Well sure, I get that.
What I'm saying is, that all other things being equal, a well tuned engine (with an ECU that has recently updated Short Term and Long Term trim values and updated 'tables') is just as capable of running well 'open-loop' as it is 'closed loop', just won't run nearly as efficient or clean in 'open-loop'.
Now, if the sensor was partially out and giving crappy readings (i.e. full lean, full rich, slow swings, whatever), sure, that'll cause the ECU to make it run like crap (garbage in, garbage out). But if that front O2 sensor is completely dead (i.e. disconnected), the ECU would ignore it altogether and go with the 'learned values', and assuming those 'learned values' had been previously trimmed out to good values, and the battery hadn't been disconnected or the codes cleared, which resets those values back to factory spec's (which the engine isn't factory spec anymore since it's likely got a BUNCH of miles on it), the engine should run just fine.

If the ECU is compensating for something else (i.e. vacuum leak, leaky injector, plugged up injector, low fuel pressure, and so on and so on), ya, forcing it into open loop would probably cause it to run like crap, if at all.

But ya...overall, pull the codes, swap that sensor...'nuff said, call 'er good (hopefully).
Easy job...unless you don't have an O2 sensor socket (which cost about $20 last time I checked) and/or the thing is rusted itself in there.

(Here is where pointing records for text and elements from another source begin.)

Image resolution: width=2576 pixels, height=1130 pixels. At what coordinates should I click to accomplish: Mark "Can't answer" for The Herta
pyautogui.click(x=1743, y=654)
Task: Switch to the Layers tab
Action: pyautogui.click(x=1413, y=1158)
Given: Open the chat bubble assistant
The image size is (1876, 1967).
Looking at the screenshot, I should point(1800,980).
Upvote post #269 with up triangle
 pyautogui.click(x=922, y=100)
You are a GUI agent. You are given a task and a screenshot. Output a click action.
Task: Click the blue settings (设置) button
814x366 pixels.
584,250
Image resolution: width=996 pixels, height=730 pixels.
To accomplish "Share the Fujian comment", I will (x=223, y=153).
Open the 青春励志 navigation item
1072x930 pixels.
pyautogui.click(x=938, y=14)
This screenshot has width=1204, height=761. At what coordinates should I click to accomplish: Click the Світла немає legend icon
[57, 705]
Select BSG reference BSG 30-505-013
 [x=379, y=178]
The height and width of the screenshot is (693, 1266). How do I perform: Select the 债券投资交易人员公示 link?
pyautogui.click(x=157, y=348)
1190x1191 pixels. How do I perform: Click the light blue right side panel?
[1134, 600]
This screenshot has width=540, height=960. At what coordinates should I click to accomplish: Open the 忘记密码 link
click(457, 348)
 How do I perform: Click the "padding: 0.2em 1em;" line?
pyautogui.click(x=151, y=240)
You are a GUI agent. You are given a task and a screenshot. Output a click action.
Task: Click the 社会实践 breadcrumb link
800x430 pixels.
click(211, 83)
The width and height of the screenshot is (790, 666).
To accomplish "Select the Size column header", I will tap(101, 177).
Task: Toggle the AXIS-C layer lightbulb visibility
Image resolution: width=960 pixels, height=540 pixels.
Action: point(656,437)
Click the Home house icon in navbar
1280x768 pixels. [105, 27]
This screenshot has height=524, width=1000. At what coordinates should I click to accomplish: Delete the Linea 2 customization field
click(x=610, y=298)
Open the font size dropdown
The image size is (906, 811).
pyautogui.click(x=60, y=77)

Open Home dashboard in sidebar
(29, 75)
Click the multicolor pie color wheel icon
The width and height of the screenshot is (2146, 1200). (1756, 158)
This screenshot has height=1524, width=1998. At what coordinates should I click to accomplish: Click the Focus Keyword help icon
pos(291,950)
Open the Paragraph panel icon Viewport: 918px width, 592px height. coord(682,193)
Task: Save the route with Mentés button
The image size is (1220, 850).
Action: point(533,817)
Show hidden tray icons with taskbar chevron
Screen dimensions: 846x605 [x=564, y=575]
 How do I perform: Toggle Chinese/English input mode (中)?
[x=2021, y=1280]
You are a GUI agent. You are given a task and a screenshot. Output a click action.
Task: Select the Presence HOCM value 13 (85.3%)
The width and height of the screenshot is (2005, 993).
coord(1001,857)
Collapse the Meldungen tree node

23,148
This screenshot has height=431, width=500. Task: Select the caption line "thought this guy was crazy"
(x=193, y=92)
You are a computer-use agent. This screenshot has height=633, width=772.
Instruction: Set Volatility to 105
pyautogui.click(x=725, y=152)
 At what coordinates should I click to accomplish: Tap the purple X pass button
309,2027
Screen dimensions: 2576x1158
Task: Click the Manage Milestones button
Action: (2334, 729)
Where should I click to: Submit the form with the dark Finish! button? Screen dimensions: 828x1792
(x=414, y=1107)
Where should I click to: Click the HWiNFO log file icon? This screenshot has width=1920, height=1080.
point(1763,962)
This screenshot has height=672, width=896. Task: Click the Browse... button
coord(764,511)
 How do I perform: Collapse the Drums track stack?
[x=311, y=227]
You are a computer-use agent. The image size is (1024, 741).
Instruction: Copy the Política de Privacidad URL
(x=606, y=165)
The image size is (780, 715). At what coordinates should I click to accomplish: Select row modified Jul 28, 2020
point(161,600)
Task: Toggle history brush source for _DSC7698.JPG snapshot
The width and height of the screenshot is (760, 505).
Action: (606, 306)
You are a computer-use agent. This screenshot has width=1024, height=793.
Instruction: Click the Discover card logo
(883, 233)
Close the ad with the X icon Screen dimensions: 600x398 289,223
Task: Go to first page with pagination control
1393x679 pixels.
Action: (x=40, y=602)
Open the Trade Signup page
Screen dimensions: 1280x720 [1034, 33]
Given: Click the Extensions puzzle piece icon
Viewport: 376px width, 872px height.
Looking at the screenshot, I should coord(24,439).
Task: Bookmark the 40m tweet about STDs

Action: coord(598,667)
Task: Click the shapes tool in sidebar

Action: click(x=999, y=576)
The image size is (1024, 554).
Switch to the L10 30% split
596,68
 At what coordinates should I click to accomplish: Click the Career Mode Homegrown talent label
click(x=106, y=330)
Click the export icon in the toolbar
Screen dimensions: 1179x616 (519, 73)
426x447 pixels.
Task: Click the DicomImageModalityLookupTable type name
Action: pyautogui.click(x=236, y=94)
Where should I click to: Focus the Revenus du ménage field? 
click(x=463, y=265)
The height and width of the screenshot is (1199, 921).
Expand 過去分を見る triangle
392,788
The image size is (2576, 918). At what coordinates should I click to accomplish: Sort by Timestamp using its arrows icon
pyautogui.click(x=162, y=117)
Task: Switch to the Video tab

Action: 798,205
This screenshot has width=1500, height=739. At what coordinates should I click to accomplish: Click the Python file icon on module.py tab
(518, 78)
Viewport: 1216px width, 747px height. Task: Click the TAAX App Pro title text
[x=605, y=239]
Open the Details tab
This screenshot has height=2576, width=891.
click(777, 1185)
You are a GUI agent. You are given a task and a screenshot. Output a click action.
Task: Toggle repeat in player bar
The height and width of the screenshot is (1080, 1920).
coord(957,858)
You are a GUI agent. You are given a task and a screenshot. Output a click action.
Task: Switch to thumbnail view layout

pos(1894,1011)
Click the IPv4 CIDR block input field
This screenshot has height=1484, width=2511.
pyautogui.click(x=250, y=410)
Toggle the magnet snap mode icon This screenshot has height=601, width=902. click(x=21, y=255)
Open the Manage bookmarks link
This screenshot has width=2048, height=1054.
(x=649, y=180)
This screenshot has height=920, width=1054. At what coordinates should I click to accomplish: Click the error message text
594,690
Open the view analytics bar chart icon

For grins, I'm going to go out tomorrow and disconnect my front O2 sensor on my '97 Sentra and see how it runs. I know my '98 200SX and my '01 Dodge pickup runs fine with the front O2 sensor disconnected (both times my own dumbass mistake). Obviously it pops a light that's gotta get reset, but it runs ok.


----------



## lukesSX (Feb 17, 2010)

Take it to Autozone and have them read the codes for free or call up that mechanic and ask which one it was.


----------



## Renegade757 (Jan 3, 2011)

**Update**

The problem was the wires on the sensor were stripped. It was very corroded and filthy. Thanks for the help gents.


----------



## jdg (Aug 27, 2009)

Well, that'll do it for ya.
Any chance the same thing is the issue with your other two codes in the other post? Maybe the same wire harness...maybe the same dirt/crud?


----------



## Renegade757 (Jan 3, 2011)

I hope it is, just a simple replacement of corroded parts.


----------



## smj999smj (Jan 1, 2006)

If the circuit for the O2 sensor "opens," it doesn't use learned values but the ECM goes into O2 sensor fail safe which is 0.33 volt...at least on a Nissan, anyway.


----------



## jdg (Aug 27, 2009)

BTW, I went on a 120 mile trip this morning and decided to try out my theory from a few posts ago.
Drove the 1st 120 miles with everything normal, then on the way back, after about 20 miles, after the engine was fully warmed up, I got out and disconnected the front O2 sensor with the engine still running. Obviously I got a light almost right away. But more importantly, I didn't notice anything else! _Maybe_ it was a bit more sluggish that's about it. I'll see how bad it affected my fuel mileage after I gas up later today.


----------



## smj999smj (Jan 1, 2006)

Be interesting to see the exhaust emissions with a gas analizer before and after disconnecting the o2 sensor, especially if you could get the readings pre-cat.


----------



## jdg (Aug 27, 2009)

Plugged the O2 sensor back in, reset the light, drove it for another 50 miles (2x 25 miles to/from work), gassed up. Got about 28MPG which is just a hair below what I normally get and considering it's about 1F outside and I'm bucking snow and headwinds and got a bunch of winter weather gear in the trunk.
And ya, if I had the $$$, I'd like to see those emissions numbers too. They'd probably cause somebody from C.A.R.B. to have a seizure or something, but I'd be willing to bet that even without an O2 sensor, the numbers would be a heck of a lot better than say something from the '70's or the '80's. On that same note, I read somewhere that in the event of a failure of the front O2 sensor, some ECU's will revert to keeping tabs on the rear O2 sensor to see if they're in the ballpark as far as A/F ratios go. Obviously, not nearly as accurate, but something is better than nothing.


----------



## Jopet (Aug 10, 2009)

What is a good o2 sensor brand to buy. 

Need to get a new one. I replace my front April of last year and the o2 sensor died a few weeks back. I got the one named "Ultrapower". Is bosch a good brand for o2 sensors of sentras?

ty


----------



## Jopet (Aug 10, 2009)

one more thing, looking at the parts available online, I found most are described "California" or "Cali". Will this work for federal emissions?


----------



## smj999smj (Jan 1, 2006)

Federal and California emission certified vehicles usually run different O2 sensors. As far as brands, I prefer NTK (same company as NGK) or Denso and usually get pretty good prices at Rockauto.com. Some don't care for Bosch sensors but I never had any problem with them. Just go for direct fit type, not the universal sensors that have you use your original sensor's connector and have you splice all the wires. For the part number of NTK sensors for you car, use the part locator at NGK Spark Plugs USA.


----------



## Jopet (Aug 10, 2009)

thanks very much!!! BTW, the O2 sensor that died on me was from rockauto too. Just avoid that brand.


----------